A segurança dos medicamentos é um dos pilares da saúde pública. Na Argentina, essa responsabilidade cabe à Agencia Nacional de Medicamentos, Alimentos y Tecnología Médica (ANMAT), encarregada de garantir a qualidade, a eficácia e a segurança dos produtos de saúde no país. O cumprimento de normas internacionais e de protocolos de fabricação transmite a ideia de que incidentes graves e mortes associadas a medicamentos são altamente improváveis.

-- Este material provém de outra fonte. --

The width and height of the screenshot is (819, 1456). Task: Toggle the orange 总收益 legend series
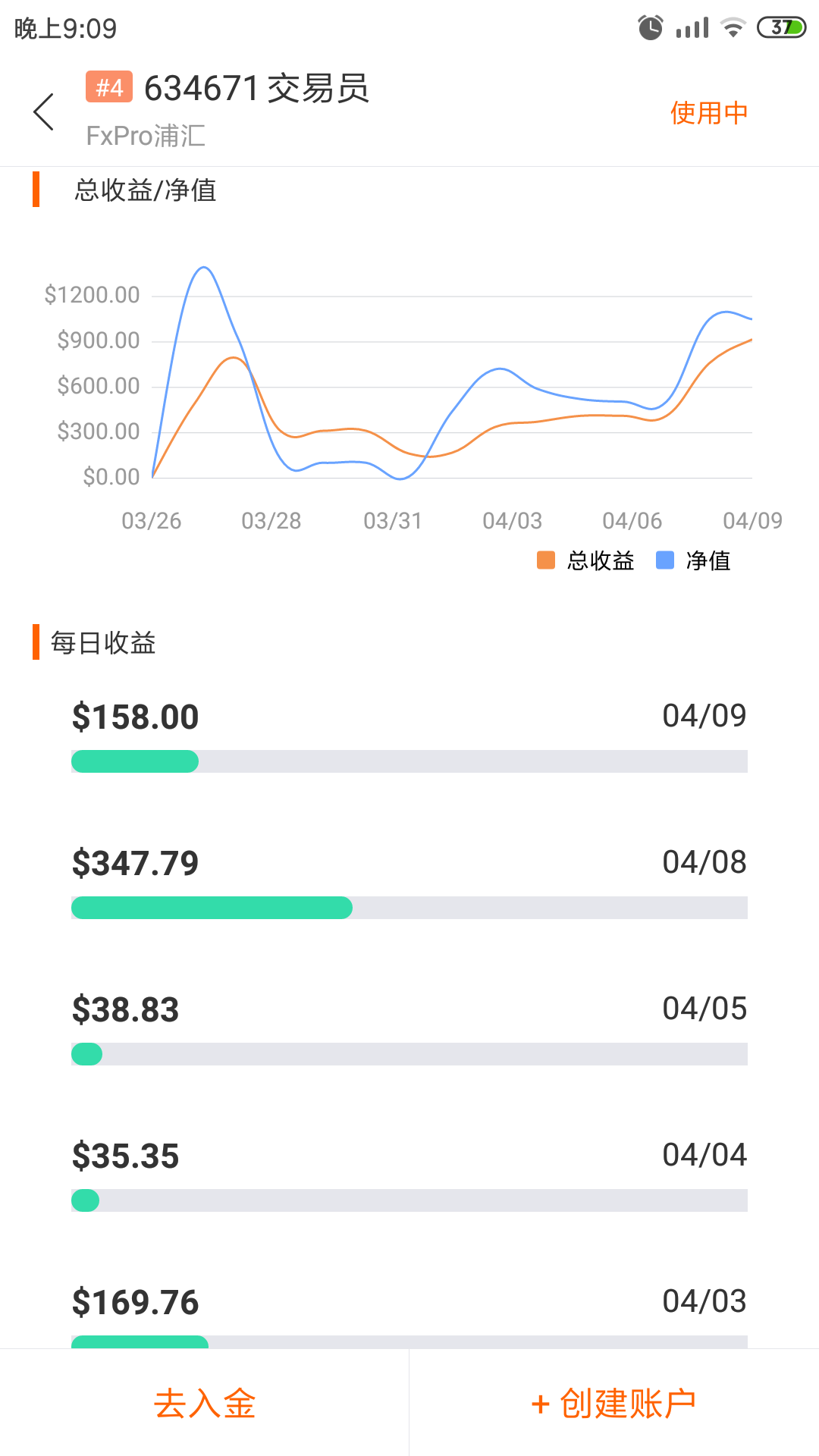click(x=585, y=560)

No entanto, quando falhas ocorrem, comprometem o sistema de saúde, abalam sua credibilidade e expõem fragilidades regulatórias até então encobertas. Foi exatamente o que aconteceu recentemente com a contaminação de lotes de fentanil — um anestésico amplamente utilizado em procedimentos hospitalares.
No dia 2 de maio de 2025, o Hospital Italiano de La Plata notificou à ANMAT um surto de infecções graves em pacientes de terapia intensiva após a administração de fentanil. As análises identificaram a presença das bactérias Klebsiella pneumoniae e Ralstonia spp em amostras clínicas. Os mesmos patógenos foram posteriormente encontrados em ampolas do medicamento produzido pela farmacêutica argentina HLB Pharma.

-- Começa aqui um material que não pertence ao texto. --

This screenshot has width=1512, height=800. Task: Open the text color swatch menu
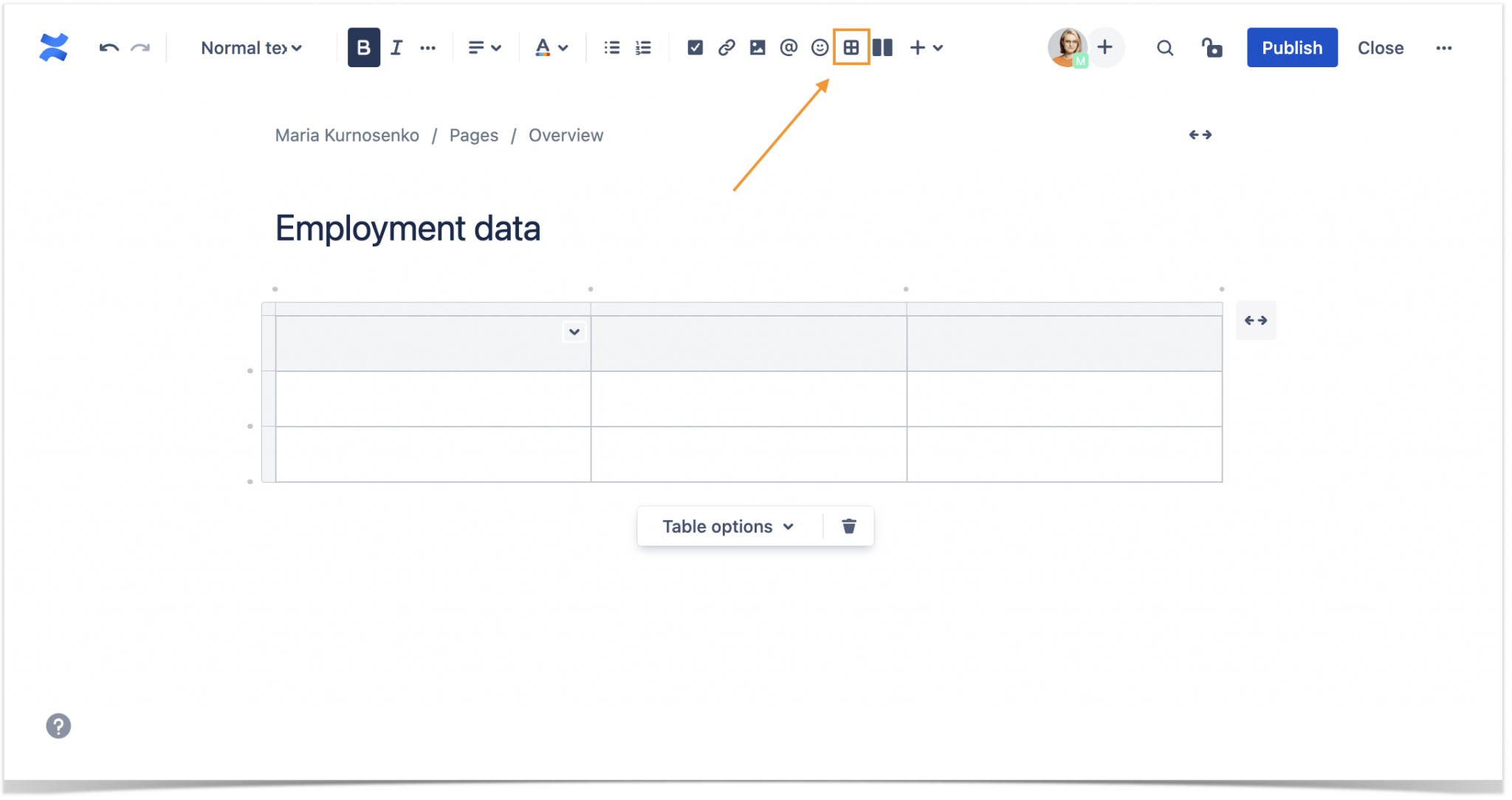544,47
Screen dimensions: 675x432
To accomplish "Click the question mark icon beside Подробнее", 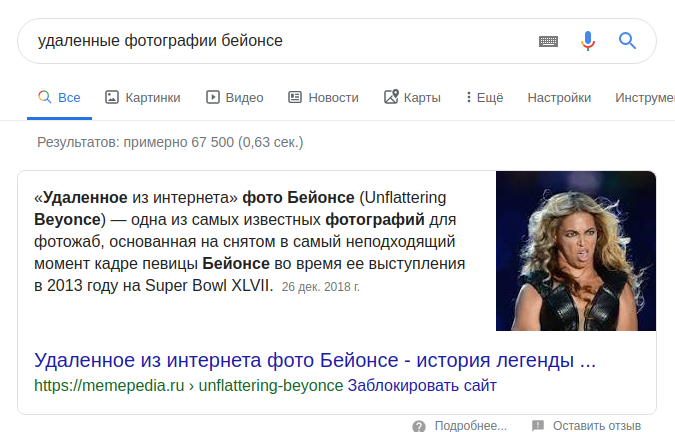I will click(419, 425).
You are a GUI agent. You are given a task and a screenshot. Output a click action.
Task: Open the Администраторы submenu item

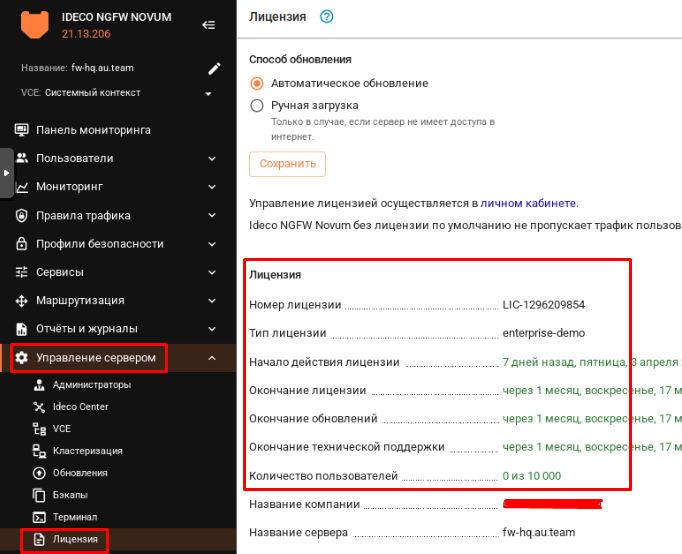click(x=91, y=385)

Desse modo, um fármaco que deveria ser estéril transformou-se em veículo de infecção, desencadeando uma crise sanitária sem precedentes. Nas semanas seguintes, novos casos surgiram em diferentes instituições. Segundo o Boletim Epidemiológico Nacional publicado em 11 de agosto, já haviam sido confirmados 67 casos. Em 16 de agosto, o número de mortes registradas chegou a 96, e segue subindo.
Alertas e disposições sanitárias
As análises realizadas pelo Instituto Malbrán__ — laboratório público de referência em saúde e microbiologia da Argentina — levaram a ANMAT a emitir alertas nacionais e determinar a suspensão imediata do uso do fentanil produzido pela HLB. A medida foi formalizada por meio da Disposición 3156/25, que proibiu a comercialização e a distribuição do medicamento em todo o território nacional.
A HLB Pharma não era uma empresa periférica no sistema de saúde argentino. Com sede em San Isidro e uma planta em Ramallo, ambos na província de Buenos Aires, produzia medicamentos injetáveis destinados a hospitais públicos e privados. A companhia pertence a Ariel García Furfaro, empresário que, em 2004, expandiu seus negócios ao adquirir a planta argentina da multinacional Aventis, formada em 1999 pela fusão da alemã Hoechst com a francesa Rhône-Poulenc. Desde então, laboratórios de capital argentino passaram a dominar a indústria farmacêutica nacional, que hoje concentra mais de 70% da produção local.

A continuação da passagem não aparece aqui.